§ **ACTIVITY**: Across the entries that follow, count the lines with the string "agent" and reply with that count alone.

━━━━━ DATA UNDER STUDY ━━━━━

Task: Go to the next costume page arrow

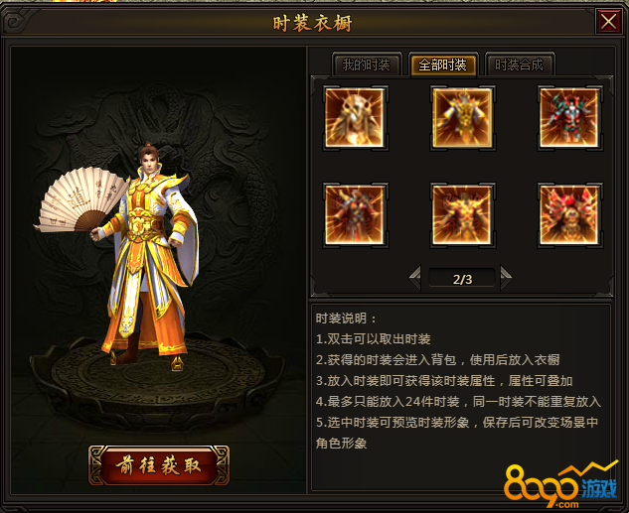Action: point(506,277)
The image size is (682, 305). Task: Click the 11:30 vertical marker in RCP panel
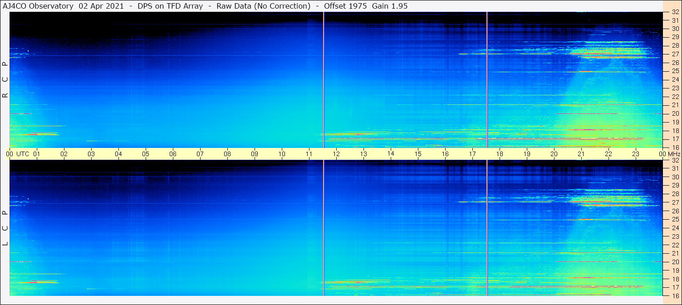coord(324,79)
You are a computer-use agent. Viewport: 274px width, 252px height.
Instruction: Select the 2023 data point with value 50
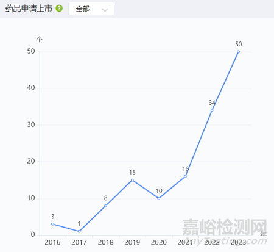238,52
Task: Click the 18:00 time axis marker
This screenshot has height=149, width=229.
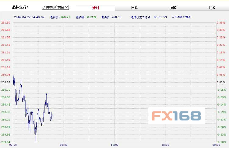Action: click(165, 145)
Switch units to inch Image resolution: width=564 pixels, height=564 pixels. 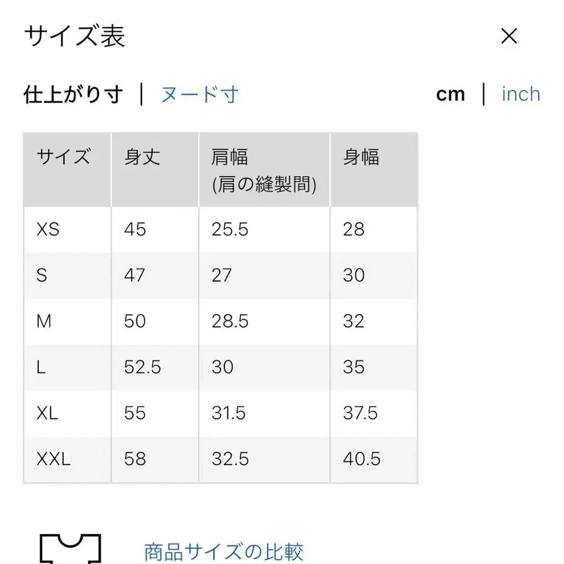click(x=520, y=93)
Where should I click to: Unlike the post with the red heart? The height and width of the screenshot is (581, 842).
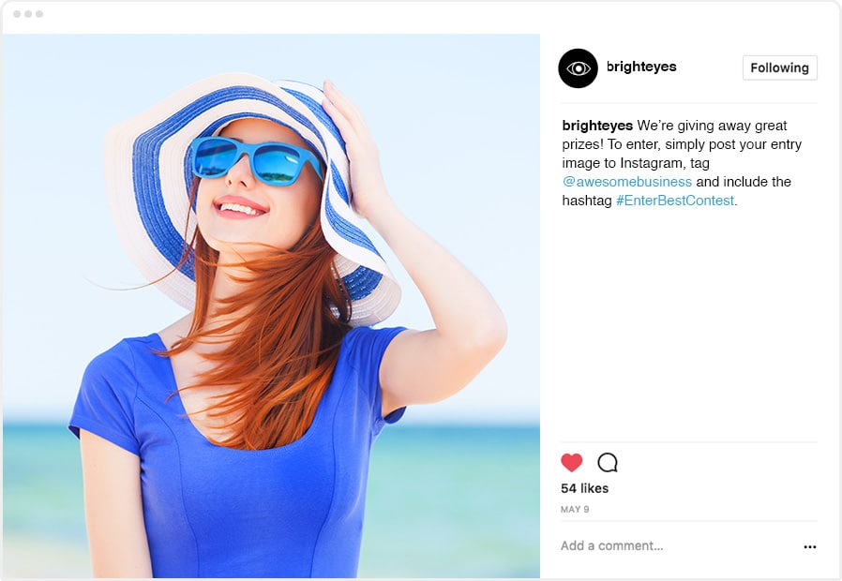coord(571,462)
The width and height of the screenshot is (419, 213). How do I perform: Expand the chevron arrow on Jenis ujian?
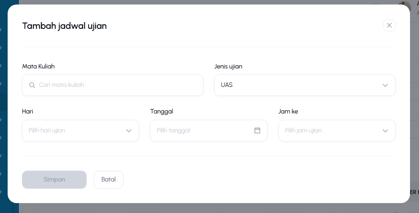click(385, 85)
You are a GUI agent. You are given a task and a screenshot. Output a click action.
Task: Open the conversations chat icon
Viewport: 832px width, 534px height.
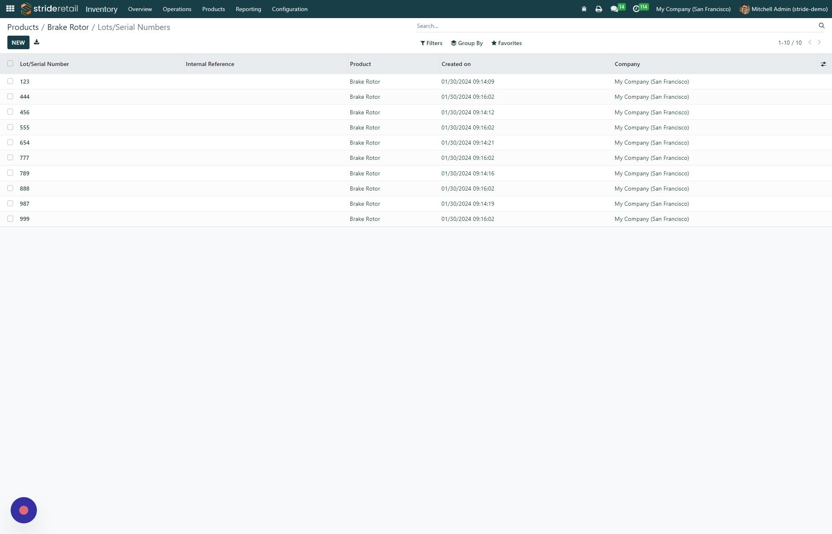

━━━━━

§ **EXPECTED OUTPUT**: 2